**Exercise directions**: From the line containing "You are a computer-use agent. This" through the last line of the entries, output the text exactly. Pictures stay out.

**Exercise data**:
━━━━━━━━━━━━━━━━━━━━━━━━━━━━━━
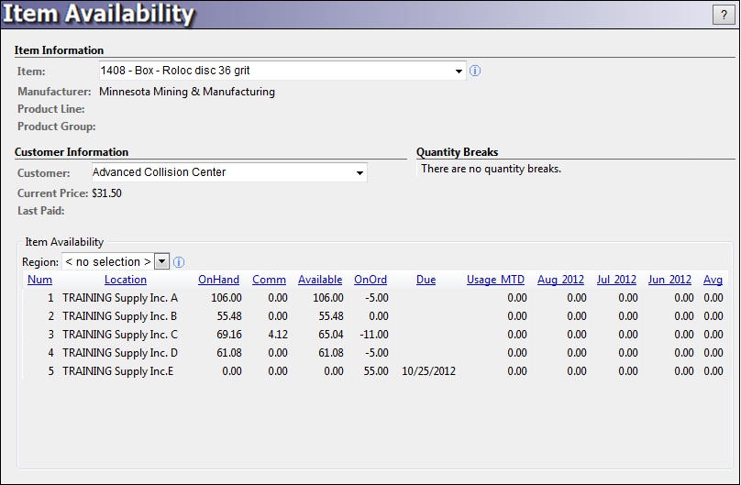Click the Usage MTD column header
Image resolution: width=741 pixels, height=485 pixels.
pos(495,280)
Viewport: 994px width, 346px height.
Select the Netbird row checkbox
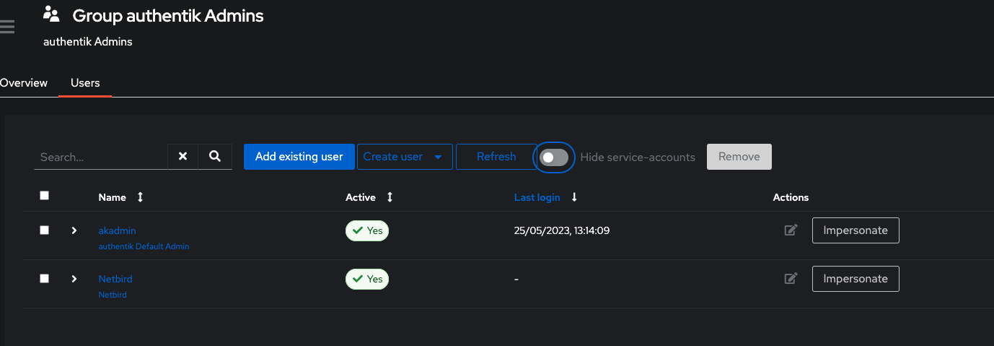click(x=45, y=279)
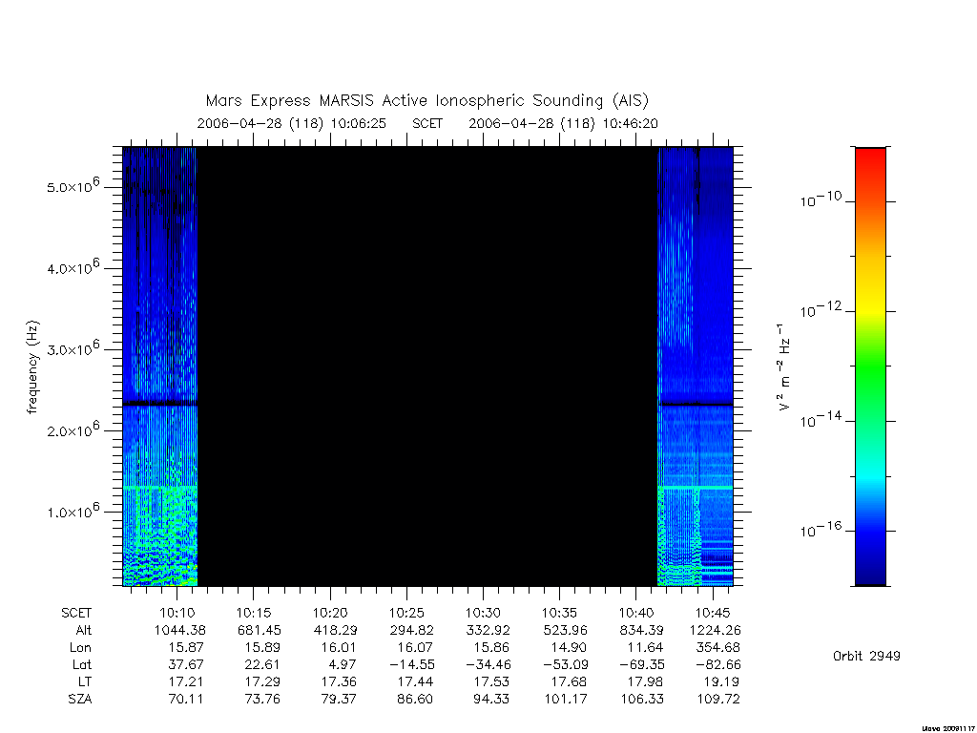Click the black data gap region
The height and width of the screenshot is (733, 977).
click(x=427, y=367)
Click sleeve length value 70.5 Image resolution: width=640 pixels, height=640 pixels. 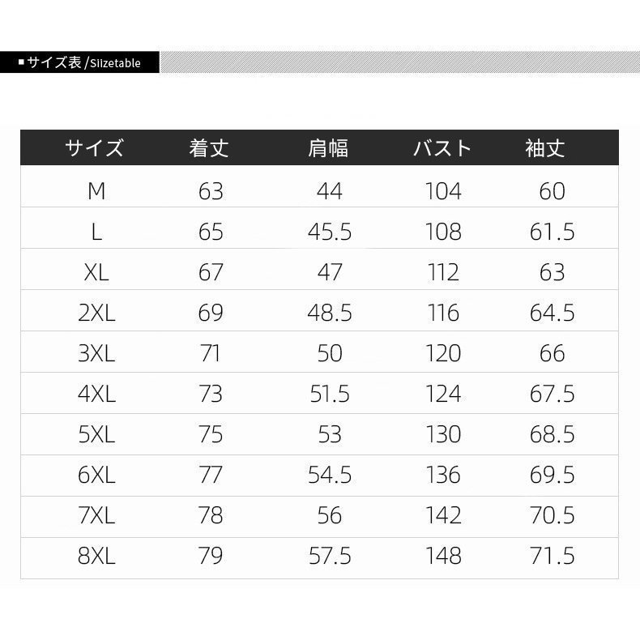(x=552, y=515)
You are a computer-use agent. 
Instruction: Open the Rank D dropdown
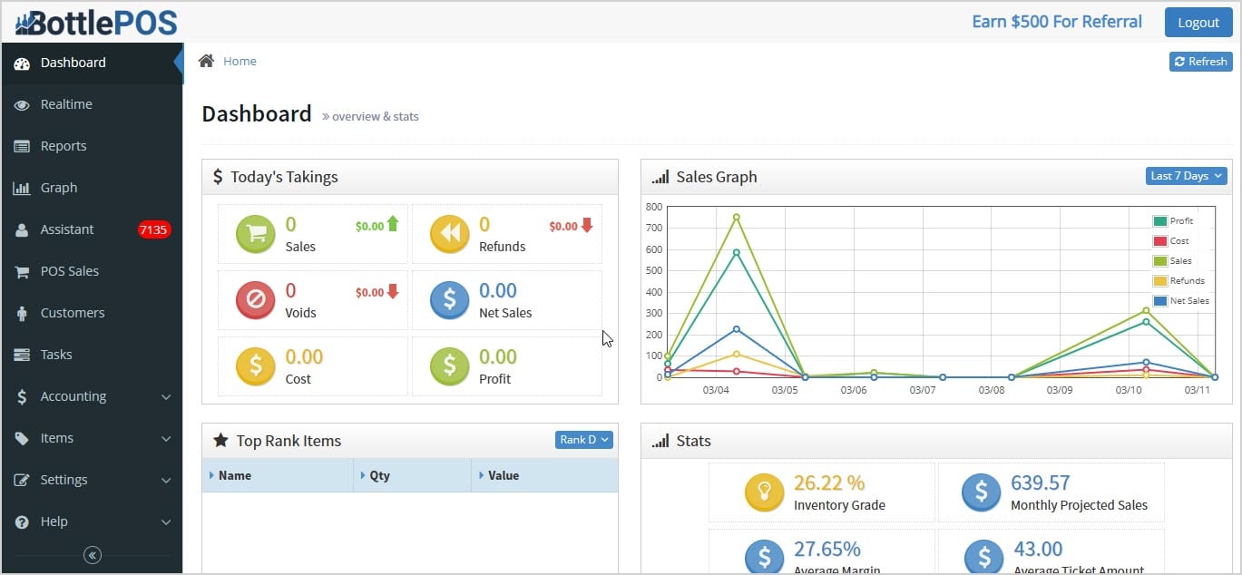pyautogui.click(x=583, y=439)
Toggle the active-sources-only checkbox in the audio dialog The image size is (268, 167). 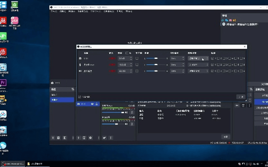80,97
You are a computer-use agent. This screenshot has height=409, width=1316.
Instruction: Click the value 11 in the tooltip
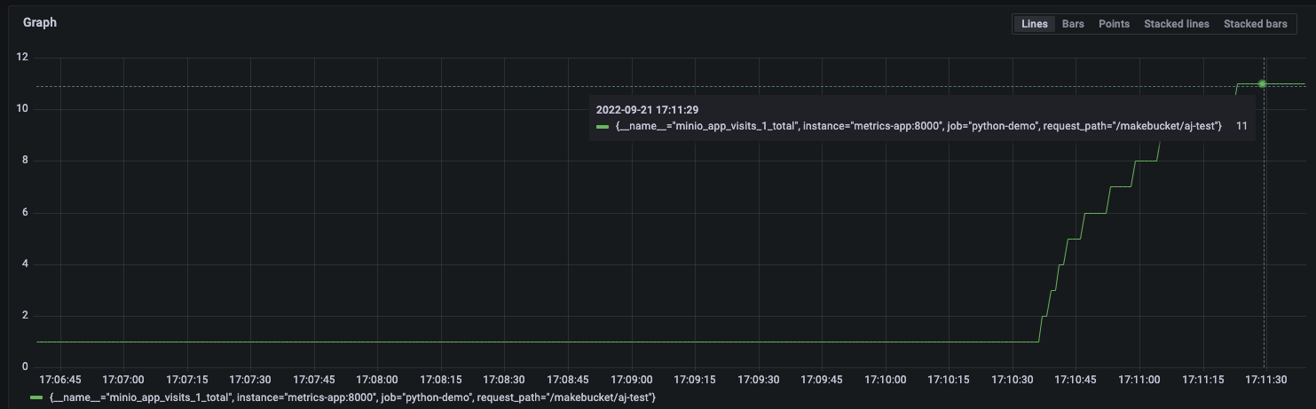[1241, 127]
━━━━━━━━━━━━━━━━━━━━━━━━━━━━━━
**Reply**:
You are a computer-use agent. This screenshot has height=409, width=1316.
Instruction: Click the value 11 in the tooltip
[1241, 127]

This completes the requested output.